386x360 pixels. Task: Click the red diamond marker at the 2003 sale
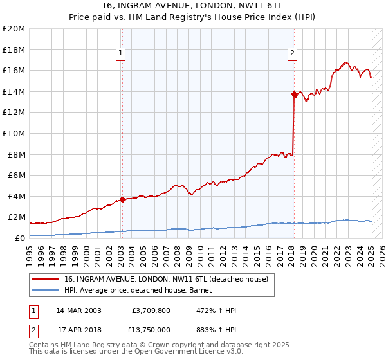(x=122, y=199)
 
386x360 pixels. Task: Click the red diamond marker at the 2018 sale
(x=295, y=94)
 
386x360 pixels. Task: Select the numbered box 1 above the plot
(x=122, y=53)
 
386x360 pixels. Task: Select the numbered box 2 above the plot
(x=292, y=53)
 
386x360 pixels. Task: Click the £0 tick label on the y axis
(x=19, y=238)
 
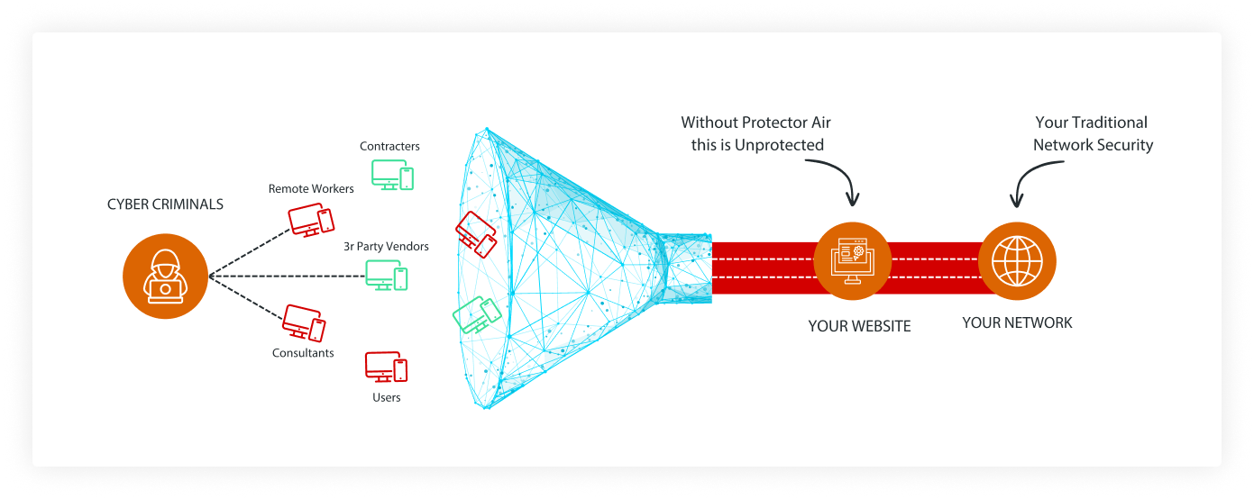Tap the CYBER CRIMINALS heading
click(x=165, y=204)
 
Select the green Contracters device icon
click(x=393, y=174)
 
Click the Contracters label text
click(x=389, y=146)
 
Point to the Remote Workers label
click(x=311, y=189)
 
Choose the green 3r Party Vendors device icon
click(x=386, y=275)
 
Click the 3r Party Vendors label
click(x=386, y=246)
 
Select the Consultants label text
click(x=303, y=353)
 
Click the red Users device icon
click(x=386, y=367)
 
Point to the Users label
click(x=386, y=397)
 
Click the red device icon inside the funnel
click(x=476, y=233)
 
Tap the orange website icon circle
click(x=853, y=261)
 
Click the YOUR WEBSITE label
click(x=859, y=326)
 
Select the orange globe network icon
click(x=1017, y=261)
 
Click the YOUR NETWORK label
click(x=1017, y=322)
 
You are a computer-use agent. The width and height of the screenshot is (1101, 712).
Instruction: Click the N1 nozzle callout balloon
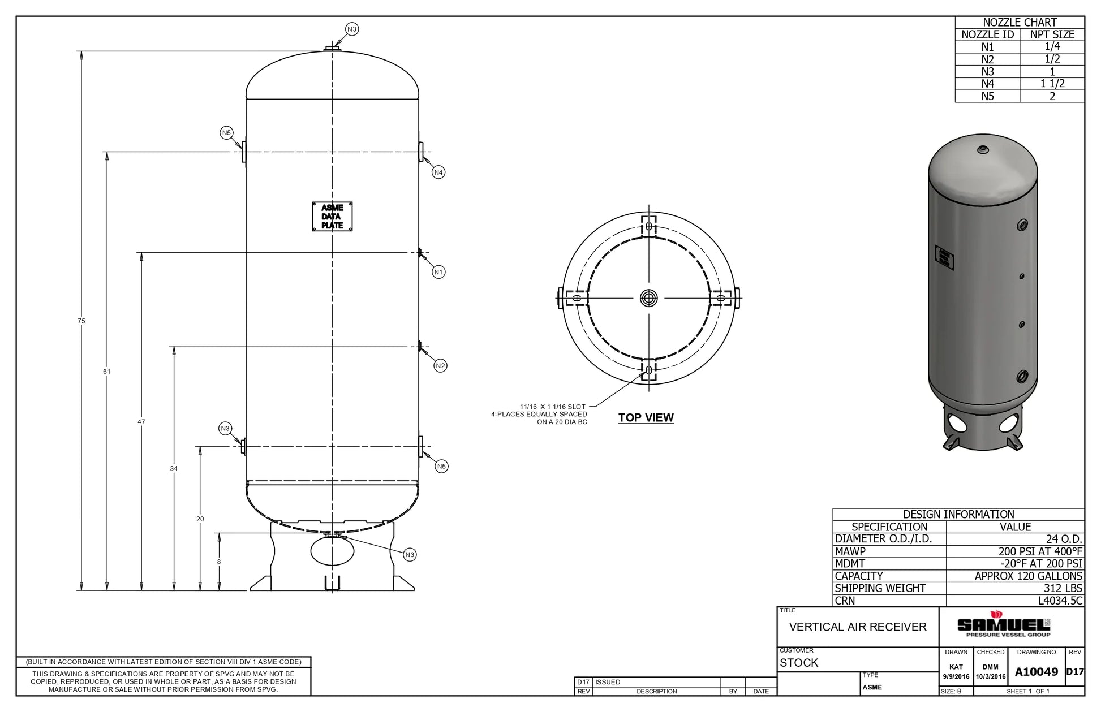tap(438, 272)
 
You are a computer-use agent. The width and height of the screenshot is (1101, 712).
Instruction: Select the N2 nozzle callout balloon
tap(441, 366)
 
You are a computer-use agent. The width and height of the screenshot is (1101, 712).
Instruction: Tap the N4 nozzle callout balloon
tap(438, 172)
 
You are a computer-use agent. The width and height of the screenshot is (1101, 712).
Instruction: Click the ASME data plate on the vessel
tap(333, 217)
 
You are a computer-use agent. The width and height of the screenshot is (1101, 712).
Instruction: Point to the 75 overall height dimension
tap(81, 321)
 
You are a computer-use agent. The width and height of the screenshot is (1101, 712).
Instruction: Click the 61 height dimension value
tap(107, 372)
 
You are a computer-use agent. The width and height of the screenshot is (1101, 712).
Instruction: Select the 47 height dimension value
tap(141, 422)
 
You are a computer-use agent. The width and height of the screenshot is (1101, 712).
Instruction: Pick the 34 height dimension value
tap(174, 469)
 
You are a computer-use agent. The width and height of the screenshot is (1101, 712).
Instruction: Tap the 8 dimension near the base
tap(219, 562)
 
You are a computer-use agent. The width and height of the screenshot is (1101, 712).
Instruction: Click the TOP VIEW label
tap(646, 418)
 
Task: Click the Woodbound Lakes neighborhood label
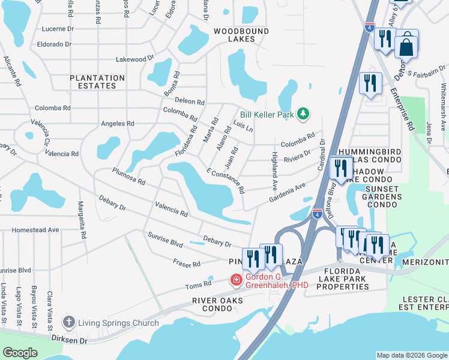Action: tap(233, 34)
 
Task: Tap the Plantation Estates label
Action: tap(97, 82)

────────

- **What is asked**
Extract every line of the material above that contains the string "Instruction", matching case exactly.

- **Answer to the problem**
Instruction: Click the N1 nozzle callout balloon
Instruction: Select the N2 nozzle callout balloon
Instruction: Tap the N4 nozzle callout balloon
Instruction: Click the ASME data plate on the vessel
Instruction: Point to the 75 overall height dimension
Instruction: Click the 61 height dimension value
Instruction: Select the 47 height dimension value
Instruction: Pick the 34 height dimension value
Instruction: Tap the 8 dimension near the base
Instruction: Click the TOP VIEW label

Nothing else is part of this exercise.